Oxalsaures Antimonoxyd-Kali als Brechweinsteinersatz.
Als vorzüglichste Beize für die basischen aminartigen künstlichen Farbstoffe wurde
bekanntlich von Anfang an, behufs Befestigung auf Fasern pflanzlichen Ursprunges,
das Tannin verwendet. Als Prototyp einer auf
Baumwollgewebe zu druckenden Anilinfarbe galt also von jeher eine zweckmäſsig
verdickte Mischung von Farbstoff (Rosanilinsalz., substituirte Rosanilinsalze
u.s.w.), Gerbsäure und vorzeitige Fällung verhindernder Essigsäure. Bald bemerkte
man jedoch, daſs die auf diese Weise erzeugten Lacke in manchen Beziehungen sich nur
einer beschränkten Echtheit erfreuten: Schon durch das bloſse dem Dämpfen folgende
Waschen, noch mehr aber durch das in den meisten Fällen nöthig werdende Seifen,
wurde eine mehr oder minder bedeutende Menge des Farbstoffes abgelöst, gab Anlaſs zu
Verlust und, was schwerer ins Gewicht fiel, beschmutzte das Weiſs und die
gleichzeitig aufgedruckten Farben auf eine meist unverbesserliche Art. So z.B. war
es unmöglich, Alizarindampfroth neben durch bloſses Tannin fixirtem Methylenblau
anzuwenden; geringe Mengen des letzteren Farbstoffes genügten, um beim Waschen und
Seifen das Roth zu trüben und seiner Lebhaftigkeit ganz und gar zu berauben.

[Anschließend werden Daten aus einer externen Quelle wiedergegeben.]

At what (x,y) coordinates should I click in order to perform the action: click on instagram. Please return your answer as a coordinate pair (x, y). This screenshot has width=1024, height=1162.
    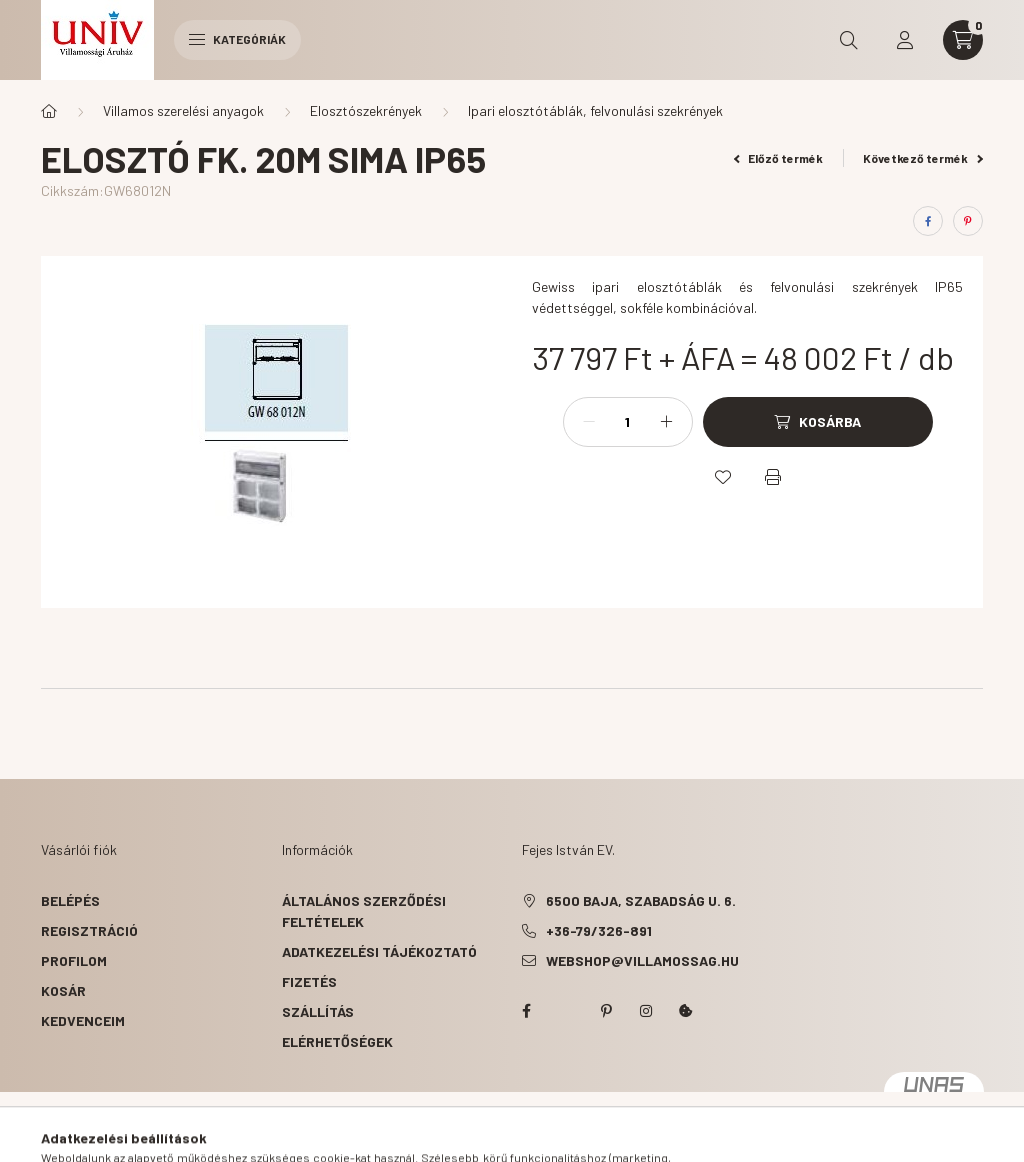
    Looking at the image, I should click on (646, 1011).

Die Idee, das Tannin auſser an den Farbstoff, noch gleichzeitig an ein Metalloxyd zu
binden, (sollte diesem Uebelstande abhelfen und es wurde daher als ein wirklicher
Fortschritt begrüſst, als Thomas Brooks in Manchester
zu diesem Zwecke das Antimon vorschlug und zwar in der damals einzig geeigneten
Form, als Brechweinstein. Dieses Salz, eine Doppel
Verbindung von weinsaurem Kali und weinsaurem Antimonoxyd, hat nämlich die
schätzenswerthe Eigenschaft, sich in Wasser un-zersetzt, d.h. ohne Bildung unlöslicher Verbindungen zu lösen und bei seiner
befestigenden Wirkung auf die Tanninfarben keinen unangenehmen weiteren Einfluſs auf
die anderen Farben auszuüben. Bald wurde der Brechweinstein eine der wesentlichsten
Droguen sowohl in der Färberei, wie in der Druckerei und die Société industrielle de Mulhouse bezeugte im J. 1881 dem Hrn. Thomas Brooks durch Verleihung einer Medaille ihre
Anerkennung für seine erfolgreiche Neuerung. Zwar ist die sogen.

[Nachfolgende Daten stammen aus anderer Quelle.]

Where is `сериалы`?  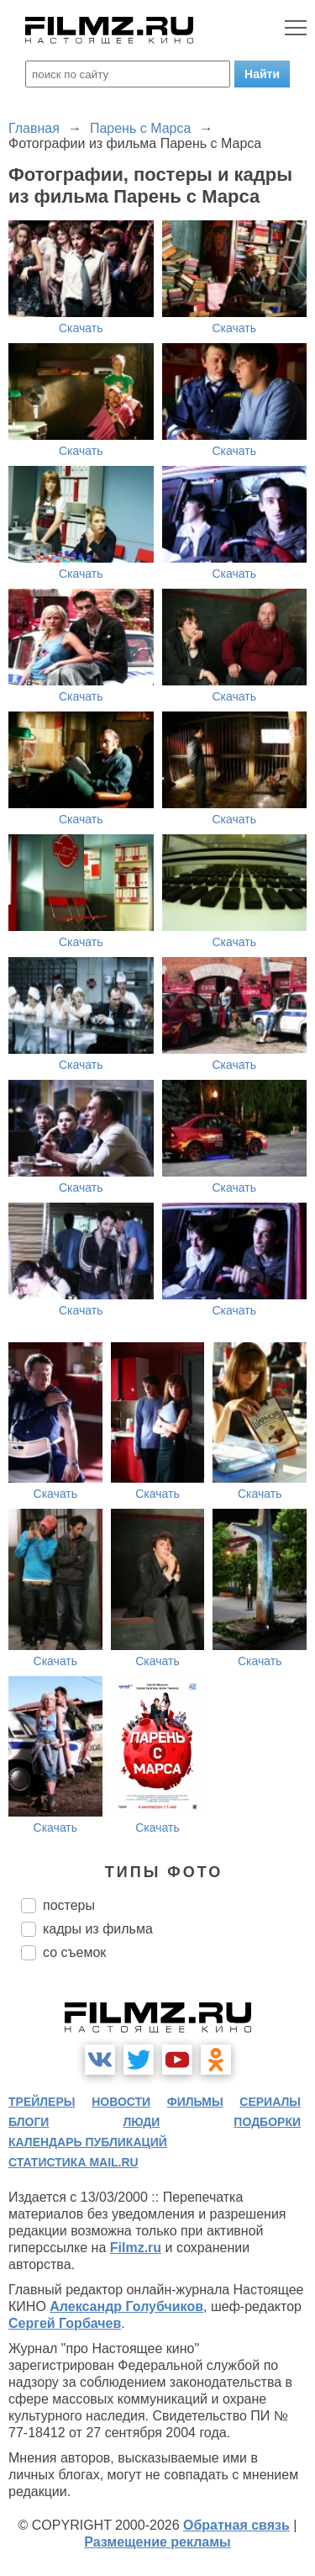
сериалы is located at coordinates (270, 2101).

„Brechweinsteinpassage“ mit nicht unerheblichen Kosten verknüpft, da
dieses Salz des Antimons eines der theuersten ist und durch die entsprechenden
Verbindungen mit Mineralsäuren wie Antimontrichlorid o. dgl. wegen der mit Wasser
statthabenden Zersetzung in freie Säure und unlösliches basisches Salz nicht ersetzt
werden kann. Auch fehlte es in der Folge nicht an Vorschlägen der Ersetzung des
Brechweinsteins durch wohlfeilere Metall salze. Von einem gewissen praktischen
Erfolge begleitet war in dieser Beziehung die von H.

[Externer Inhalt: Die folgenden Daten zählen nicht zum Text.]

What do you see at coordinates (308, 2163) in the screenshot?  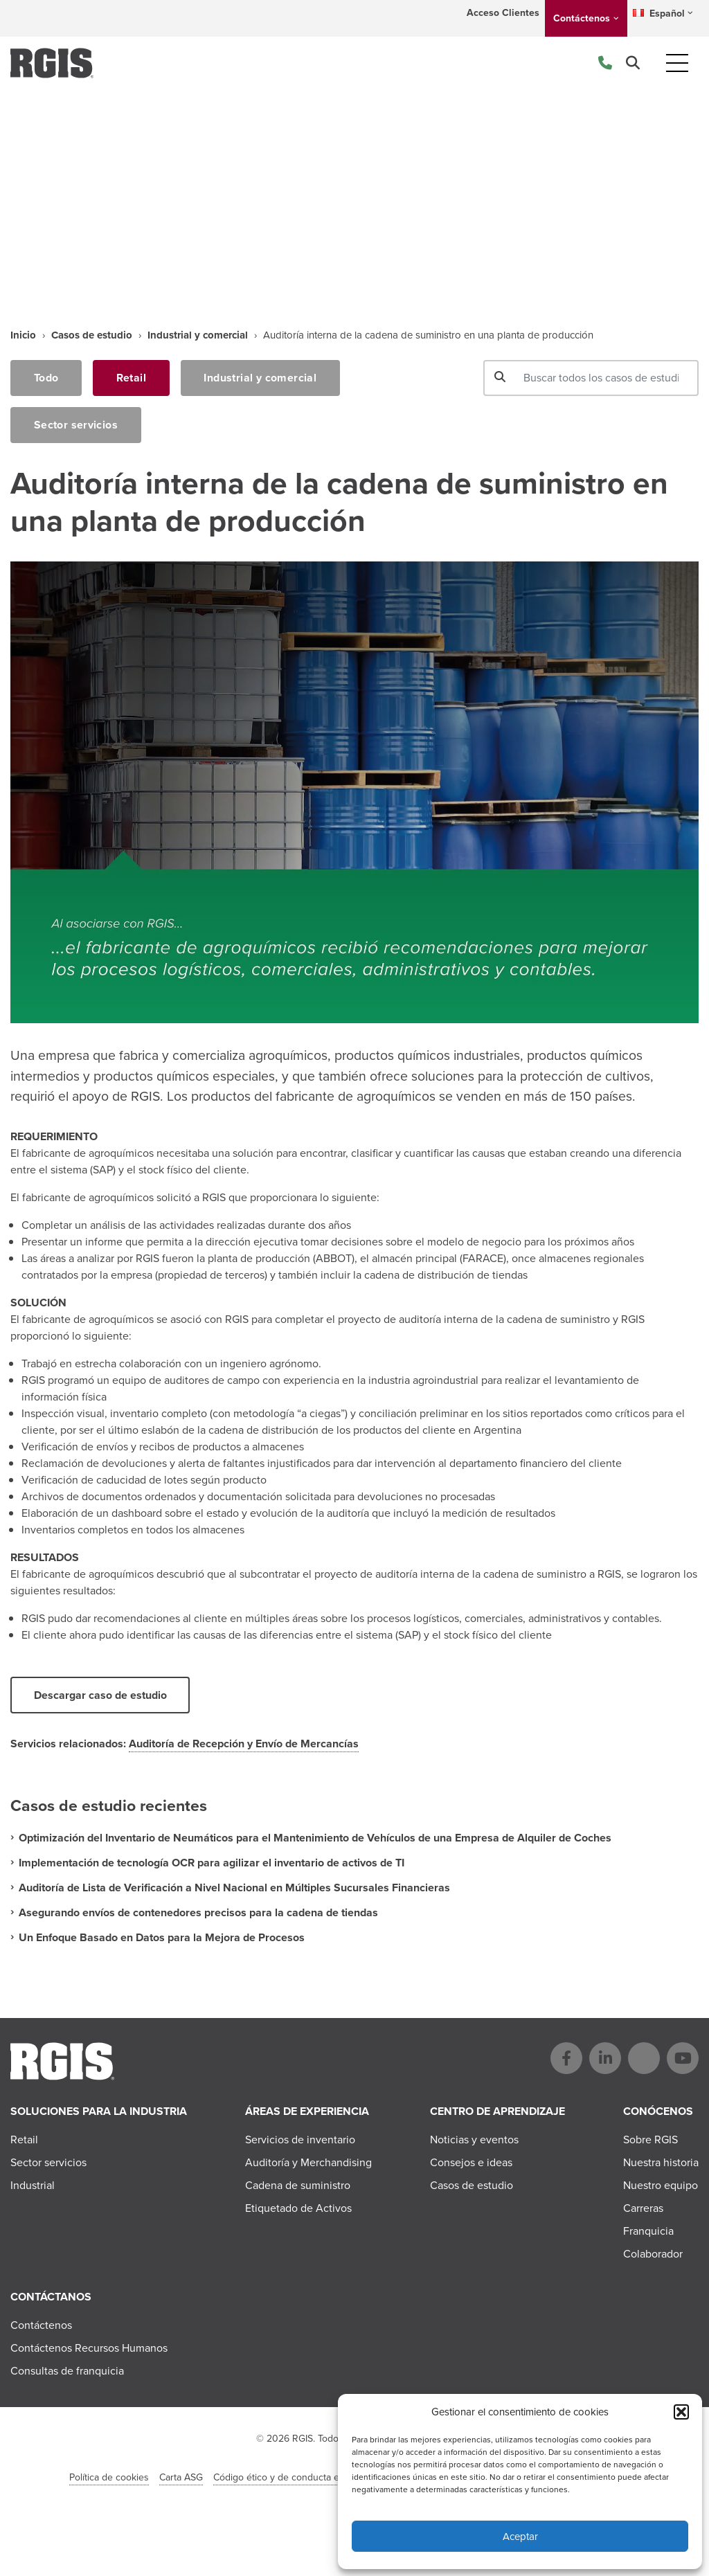 I see `Auditoría y Merchandising` at bounding box center [308, 2163].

Schmid in der Chemiker-Zeitung, 1881 S. 949
vorgeschlagene Fixation des Tannins durch essigsaures
Zink. Da, wo es sich um bloſse und alleinige Gerbsäurebefestigung handelt, mag dieses Salz
den Brechweinstein ökonomisch ersetzen und wird in der That dieses Verfahren in
vielen Fabriken praktisch verwerthet. Da, wo es sich um schwierigere Muster handelt,
z.B. Fixirung von Anilinfarbstoffen neben Alizarinroth, gebührt dem Antimon der
Vorrang und war daher das Bestreben, an Stelle des Brechweinsteins wohlfeilere Antimon-Verbindungen aufzufinden, ein sehr
lobenswerthes. Dieses Ziel scheint heute erreicht durch die Einführung des oxalsauren Antimonoxyd-Kalis statt des weinsauren. Es ist zwar diese Aenderung in so fern
nicht neu, als man schon vor längerer Zeit derartige Oxalsäure Doppelsalze unter dem
Namen „Antimonbeize“, „Brechweinsteinersatz“ u.s.w. in den Handel
brachte. Aber damals hütete man sich, den Käufer über die Wirksamkeit dieses „Substitut d'émétique“ oder Brech Weinsteinersatzes zu unterrichten
und verkaufte den letzteren zu einem Preise, welcher zu seinem Gehalte an Antimon,
dem einzig thätigen Prinzipe, in keinem Verhältnisse stand. Während nämlich der
Brechweinstein 43,7 Proc. Antimonoxyd, Sb2O3, enthält, findet sich im krystallisirten
Antimonoxyd-Kali, Sb(C2O4K)3.6H2O,
nur 23,67 Proc. Sb2O3. Es müſste also theoretisch, bei der Brechweinsteinbehandlung, der
erstere durch nahezu die doppelte Menge des letzteren ersetzt werden.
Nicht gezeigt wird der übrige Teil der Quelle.